Acalmaram-no com um potente sedativo e voltou a afundar-se num sono profundo. Acordou muitas horas mais tarde mas recusou-se a abrir os olhos: queria certificar-se se estaria vivo ou morto. Sentiu algo a remexer-se ao seu lado e decidiu continuar de olhos fechados mas a curiosidade não lhe permitiu permanecer muito mais tempo naquela situação. Deparou então com a bela Gaby, sentada à cabeceira da cama, com um sorriso mais enigmático que o da Gioconda. Parecia mais velha, mais madura, e do seu semblante transparecia uma tranquilidade contagiante. Tentou sorrir-lhe mas apenas conseguiu fazer uma careta. Voltou a fechar os olhos e ficaram em silêncio por longos instantes…

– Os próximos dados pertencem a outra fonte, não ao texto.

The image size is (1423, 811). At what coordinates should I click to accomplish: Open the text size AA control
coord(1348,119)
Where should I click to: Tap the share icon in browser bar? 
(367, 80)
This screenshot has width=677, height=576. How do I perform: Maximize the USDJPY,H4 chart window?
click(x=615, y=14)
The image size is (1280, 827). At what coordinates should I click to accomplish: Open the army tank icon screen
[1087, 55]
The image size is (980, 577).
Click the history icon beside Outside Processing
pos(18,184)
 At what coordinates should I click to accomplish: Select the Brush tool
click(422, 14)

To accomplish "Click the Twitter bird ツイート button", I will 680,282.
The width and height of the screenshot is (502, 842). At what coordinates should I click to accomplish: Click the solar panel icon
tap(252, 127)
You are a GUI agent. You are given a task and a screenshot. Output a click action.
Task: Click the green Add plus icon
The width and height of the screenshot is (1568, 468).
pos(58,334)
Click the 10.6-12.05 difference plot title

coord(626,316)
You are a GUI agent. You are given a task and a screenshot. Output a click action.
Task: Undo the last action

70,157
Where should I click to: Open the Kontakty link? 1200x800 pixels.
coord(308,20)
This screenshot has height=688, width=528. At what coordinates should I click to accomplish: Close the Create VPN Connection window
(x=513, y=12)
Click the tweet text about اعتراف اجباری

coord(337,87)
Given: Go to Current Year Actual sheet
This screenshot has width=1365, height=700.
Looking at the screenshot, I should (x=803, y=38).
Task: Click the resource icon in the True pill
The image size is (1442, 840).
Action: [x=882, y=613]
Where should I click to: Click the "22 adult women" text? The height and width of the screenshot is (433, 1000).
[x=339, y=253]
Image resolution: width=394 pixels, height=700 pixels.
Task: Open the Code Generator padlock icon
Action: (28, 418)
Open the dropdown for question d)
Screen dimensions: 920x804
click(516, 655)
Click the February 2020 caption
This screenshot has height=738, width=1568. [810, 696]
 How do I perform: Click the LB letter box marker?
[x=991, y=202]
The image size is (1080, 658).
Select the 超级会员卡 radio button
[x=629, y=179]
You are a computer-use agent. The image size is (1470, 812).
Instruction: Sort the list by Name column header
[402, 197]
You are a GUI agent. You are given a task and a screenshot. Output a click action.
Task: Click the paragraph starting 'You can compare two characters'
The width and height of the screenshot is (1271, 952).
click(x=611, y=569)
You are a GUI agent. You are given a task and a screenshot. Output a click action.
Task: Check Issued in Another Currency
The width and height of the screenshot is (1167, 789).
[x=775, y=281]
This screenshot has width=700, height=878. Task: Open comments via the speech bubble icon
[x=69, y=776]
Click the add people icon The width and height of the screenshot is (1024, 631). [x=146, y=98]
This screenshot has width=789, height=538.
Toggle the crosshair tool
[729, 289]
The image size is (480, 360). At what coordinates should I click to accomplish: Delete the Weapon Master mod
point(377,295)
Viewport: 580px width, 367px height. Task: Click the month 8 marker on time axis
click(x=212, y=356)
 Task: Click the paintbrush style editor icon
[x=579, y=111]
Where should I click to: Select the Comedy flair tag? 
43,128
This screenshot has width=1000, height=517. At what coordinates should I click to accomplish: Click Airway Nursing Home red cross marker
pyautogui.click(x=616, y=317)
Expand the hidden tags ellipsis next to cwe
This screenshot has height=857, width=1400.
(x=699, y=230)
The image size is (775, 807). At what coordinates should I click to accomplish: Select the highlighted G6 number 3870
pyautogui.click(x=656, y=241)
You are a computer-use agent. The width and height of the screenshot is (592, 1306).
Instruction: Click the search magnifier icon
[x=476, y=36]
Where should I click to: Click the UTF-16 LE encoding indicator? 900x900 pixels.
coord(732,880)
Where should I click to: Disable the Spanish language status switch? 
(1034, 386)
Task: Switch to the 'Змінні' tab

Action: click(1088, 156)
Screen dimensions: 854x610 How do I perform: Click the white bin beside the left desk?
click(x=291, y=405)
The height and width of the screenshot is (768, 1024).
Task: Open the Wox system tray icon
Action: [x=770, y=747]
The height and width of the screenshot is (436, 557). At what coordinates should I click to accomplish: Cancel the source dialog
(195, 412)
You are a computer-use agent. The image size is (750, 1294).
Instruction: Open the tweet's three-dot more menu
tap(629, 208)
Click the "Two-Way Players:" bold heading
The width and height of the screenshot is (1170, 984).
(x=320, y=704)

Por fim a rapariga rompeu aquele mutismo ensurdecedor: como te sentes? – perguntou. Preferia ter morrido de uma vez – respondeu o Antoninho. A minha vida, daqui em diante, vai ser um inferno…
Voltaram a ficar silenciosos e novamente a Gabriela tomou a iniciativa:
– Pedi a transferência para Lisboa. Lá ninguém nos conhece e podemos fazer uma vida normal. Vou começar a trabalhar lá na próxima semana… Vamos ter um filho… Estou grávida…
– Estás louca? Queres acabar de me matar? Que vida é que queres levar comigo assim… um eunuco?
Novamente o silêncio reinou no exíguo espaço. Pela cabeça do homem perpassaram mil e um pensamentos. Como fora possível a sua vida dar uma tamanha reviravolta? Sempre fora um cidadão e funcionário respeitado na terra, tinha um projecto de vida bem conseguido e... de repente tudo foi por água abaixo, tudo por causa de um “rabo de saia”... Maldita a hora que aquela mulher ali tinha aparecido... E, no entanto, reconhecia que ela lhe abrira perspectivas de vida que já pensava terem-se desvanecido e viveram juntos momentos de extrema felicidade... E agora o que fazer? Um filho? Como foi possível tamanha irresponsabilidade? Quem vai responsabilizar-se pelo futuro dessa criança? Por outro lado... ainda não era assim tão velho e tinha todas as condições para se reformar, podia acompanhar a Gabriela para Lisboa mas... que qualidade de vida poderia dar à rapariga, jovem e cheia de vida, ele que apenas se poderia considerar homem por usar calças e cortar a barba?
– Não estás a sugerir que vá contigo para Lisboa, ou estás?
– Porque não? retorquiu a moça. Podes reformar-te e recomeçar uma nova vida longe de tudo que te recorde este incidente. Ajudas-me a criar e educar o nosso filho e depois..., como disse alguém, “felicidade (também) é ter prazer sem erecção”, concluiu com um sorriso malicioso.
Parecia que a rapariga lhe estava a ler os pensamentos e, pela primeira vez desde que adquirira consciência do sucedido, pressentiu uma réstia de esperança para a sua vida.
Passados três meses, o senhor Antoninho, já reformado e após ter entregue tudo que tinha aos filhos, partiu para Lisboa para se juntar à sua Gabriela, animado com a perspectiva de voltar a ser pai e com um novo projecto de vida em mente.
 E a Dorinda?
A Dorinda saiu do café onde acabara de cometer aquela barbaridade e vagueou sem destino durante vários dias. Alguém a encontrou numa aldeia próxima da sua residência toda andrajosa e morta de fome. Deram-lhe banho, roupas lavadas e comida e tentaram saber o que andava por ali a fazer mas a desgraçada mulher não dizia coisa com coisa.
Um conterrâneo que passava por lá e ouviu o que se passava reconheceu-a e avisou a Guarda. Foi presa e presente ao Juiz que, depois de a mandar submeter a exames clínicos, ordenou o seu internamento num hospício.
Ali viveu alguns anos como um vegetal, sem falar, sem se alimentar sozinha, sem ser capaz de cuidar da própria higiene pessoal.
Passava os dias e noites sentada numa cadeira, o olhar vazio perdido no infinito e só se lhe ouvia dizer, de vez em quando: se não for para mim não há-de ser para mais ninguém!